A los doce, empecé a escuchar a Dolina. Hacía un programa que se llamaba El ombligo del mundo. Al año siguiente empezó La Venganza será Terrible, que fue una escuela de todas las cosas y se volvió un espacio de encuentro. Con mis amigos íbamos a verlo en vivo, los viernes o en vísperas de feriado, y así le pusimos cara a esa fauna de habitués, como Fina, de Avellaneda (años después, Dolina me contó que padecía su presencia, casi como un acoso) y Augusto, que se hacía llamar "El loco de Palermo" y que en esa época era una especie de RRPP no oficial de los fanáticos.
Otro de los programas fundamentales de mi educación sentimental radiofónica fue La culpa la tuvo la vieja, que conducían Rafael Juli y Nicolás Costello (percusionista de Aguante Baretta), con brillante producción de Pablo Tolchinsky (L`Enan, para los amigos), en FM SOL, una radio alternativa, pionera en musicalizar toda su programación con rock nacional. Iba de tres a cinco de la tarde, así que muchas veces lo escuchaba en la escuela, desde mi walkman, con un único auricular, medio dequerusa. Era un gabinete de curiosidades, con humor, pero también con mucha data rockera y cultural. Llegaba a casa con el tiempo justo para grabar el tema inédito de los Redondos con el que se despedían todos los días. Pegadito, empezaba el programa de Sebastián Wainraich, La suerte no está echada.
Conocí la cocina de un programa cuando empecé a ir todos los sábados, a ver desde la consola, Quemen Los Bosques, que hacían Pablo Marchetti, Eduardo Blanco, Mariano Lucano y el poeta, Jorge Altamira. "Dame fuego", de Sandro, era la cortina de esa trinchera antiecologista, antecedente de la Revista Barcelona, que alguna vez organizó un debate electoral entre el escribano Prato Murphy, célebre jurado de Feliz Domingo y Jorge Altamira, del Partido Obrero.

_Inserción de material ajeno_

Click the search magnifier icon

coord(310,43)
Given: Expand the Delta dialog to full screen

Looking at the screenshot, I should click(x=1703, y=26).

Pero el día que entendí la magia de la radio fue en 1990. Mi papá había publicado su primer libro Queridos filipipones, una bio-filo-radiografía afectiva de Pepe Arias y yo solía sumarme a su pequeño raid promocional. Una tarde, llegamos al estudio de Radio Belgrano para una entrevista con Esteban Peicovich. Yo tenía once años y expresas instrucciones de no hablar ni hacer ruido si la luz roja del estudio estaba encendida. Sin embargo, con Peicovich fue diferente. Me dio un par de auriculares y arrancó el programa hablando conmigo, me preguntó si me gustaban las películas de Bogart y le nombré mis preferidas, aparte de Casablanca: El Tesoro de la Sierra Madre, Key Largo y alguna más. Supongo que Peicovich quedó un poco impresionado, porque empezó a hacerme más preguntas, a darme cada vez más aire. Mi viejo me había copiado un casete con algunos monólogos de Pepe: yo me había aprendido de memoria el de "Don Goyo", y lo recitaba imitando su tono característico. Esa tarde, en mi absoluto debut radiofónico y gracias a Esteban Peicovich, me di el gusto, y el lujo, de imitar y evocar, en vivo, a uno de los grandes de la radiofonía de la primera mitad del siglo XX. No estuvo nada mal. Desde ese momento, cada vez que entro a un estudio, siento ese cosquilleo hermoso de la magia de un medio único.